Spaces like actions è un atlante di esperienze spaziali, è il progetto di una enciclopedia visuale che documenti luoghi, ambienti e oggetti che diventano spazi per la loro capacità di farsi deposito di significati culturali. Ogni popolo e ogni epoca ha sviluppato modi diversi di vivere, piccole cerimonie quotidiane, gesti istintuali, situazioni da abitare in senso leggero che intessono un dialogo con l’uomo. Spazi come azioni significa adottare una concezione dinamica, superando la fissità dell’immagine fotografica per provare a intravedere le situazioni sottintese ad ogni uso. Così un semplice cucchiaio, una pietra, un catino diventano ora spazi per la capacità spaziale a cui rimandano, per l’aura invisibile di una dimensione nascosta che li caratterizza, e si connotano come cochokutsunugi-ishioacquasantiera.

Spaces like actions quindi nasce con l’idea della creazione di un atlante per la documentazione e la condivisione degli spazi e dei modi d’uso dello spazio nelle diverse culture. Il primo capitolo di quella che i nostri viaggiatori hanno immaginato come una collana espandibile di viaggi e pubblicazioni è stato focalizzato sul Sud-Est asiatico, zona particolarmente ricca di commistioni culturali e popoli, e ha portato alla raccolta di numerosi elementi. Per questo motivo il titolo di questa prima pubblicazione dovrebbe essere: “Spaces like Actions – Indocina”, in modo da lasciare aperti ulteriori sviluppi, a metà tra un atlante, la raccolta di saggi e la guida di viaggio. L’idea è di offrire una lettura diversa rispetto al classico racconto di viaggio, integrandolo con uno stile di scrittura più fresco e innovativo. A parti di testo e narrazione saranno intervallati approfondimenti sugli specifici temi culturali e ambiti spaziali, documentazione fotografica, schizzi e disegni.
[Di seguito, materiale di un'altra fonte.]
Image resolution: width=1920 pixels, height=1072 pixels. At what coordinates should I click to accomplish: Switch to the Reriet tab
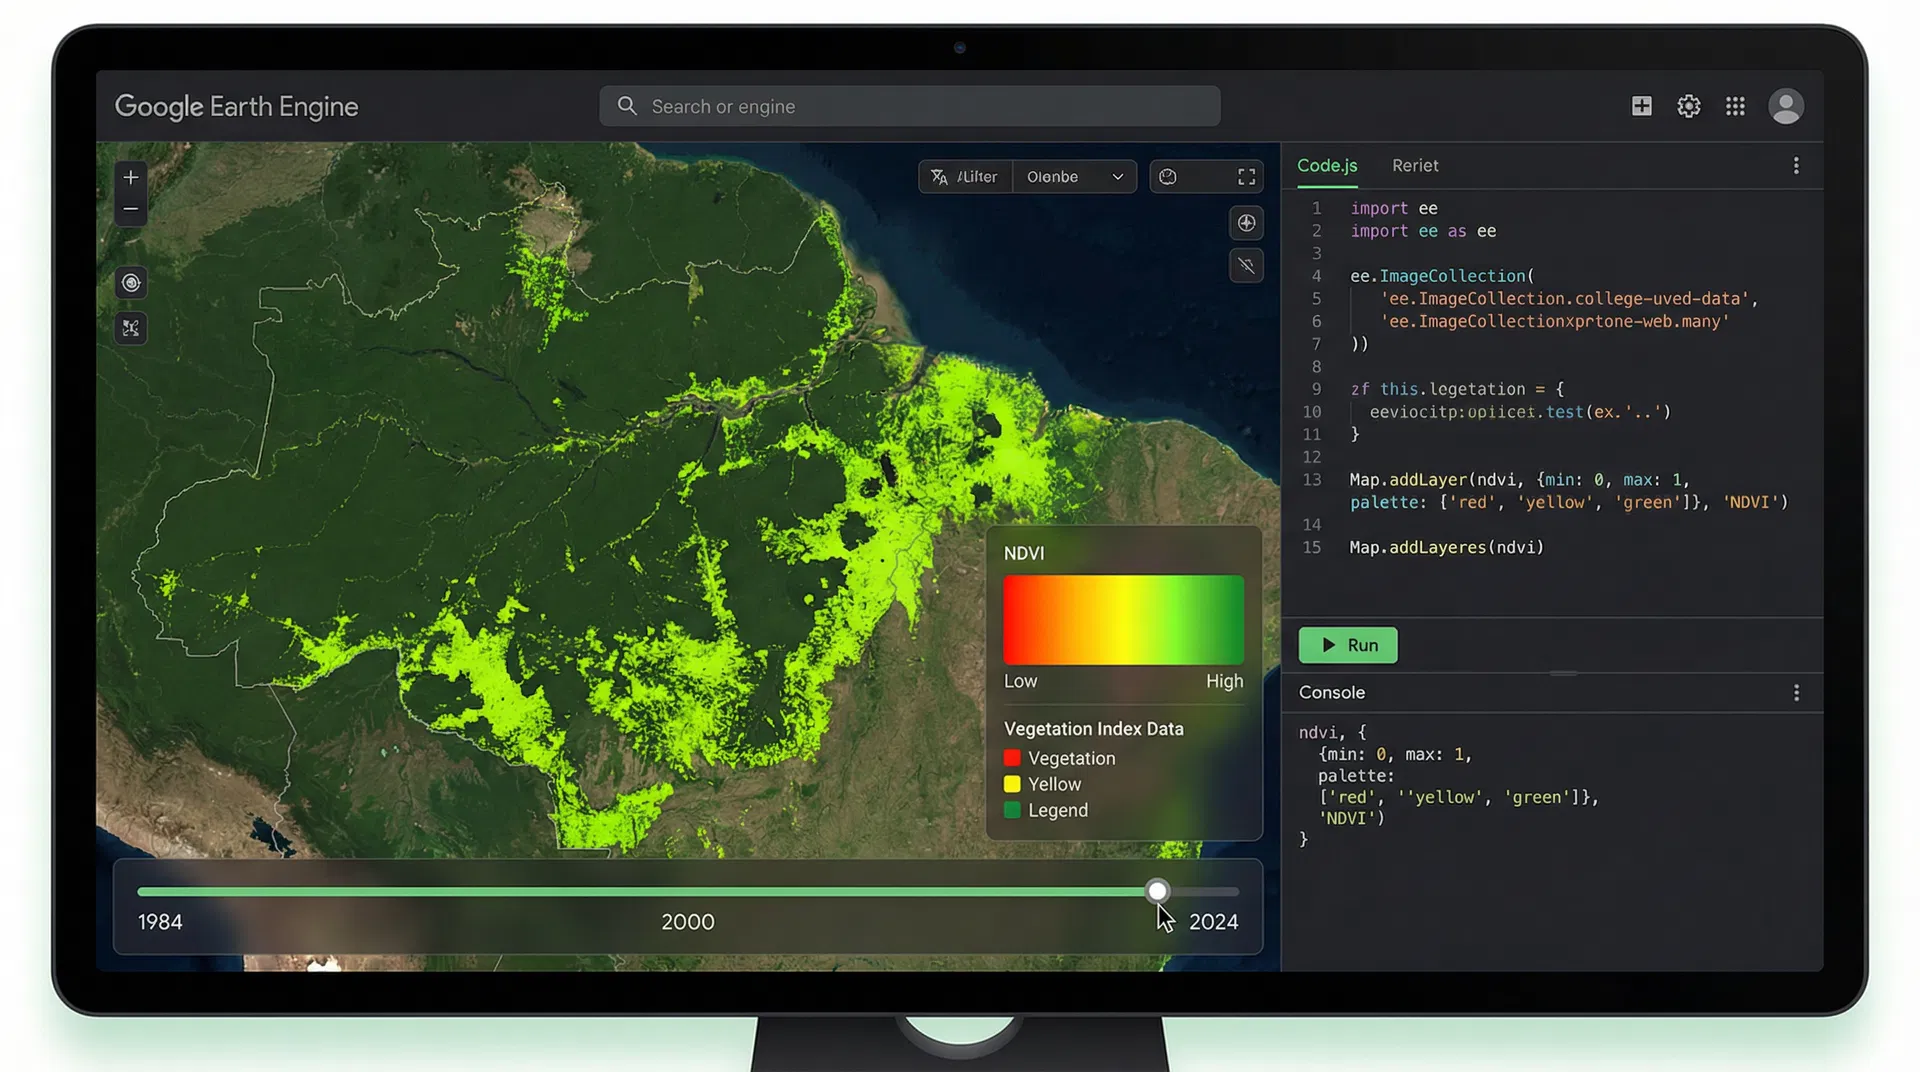point(1415,165)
L’annotazione degli Spaces individuati come ricorrenti e tipici del territorio è proceduta di pari passo a un’analisi dei caratteri distintivi dell’abitare locale analizzando e riscontrando come una diversa cultura non è solo una diversa lingua, ma anche un diverso modo di relazionarsi allo spazio e tra le persone. Gli spazi tipici delle varie culture sono stati registrati tramite fotografia, rilievo e disegno dal vero. Oltre a una rappresentazione formale degli spazi, hanno raccolto le storie dei loro usi prendendo appunti sui taccuini durante le conversazioni con gli ospiti locali. Durante il viaggio hanno scelto di documentare 120 spazi tipici dell’Indocina con storie e immagini.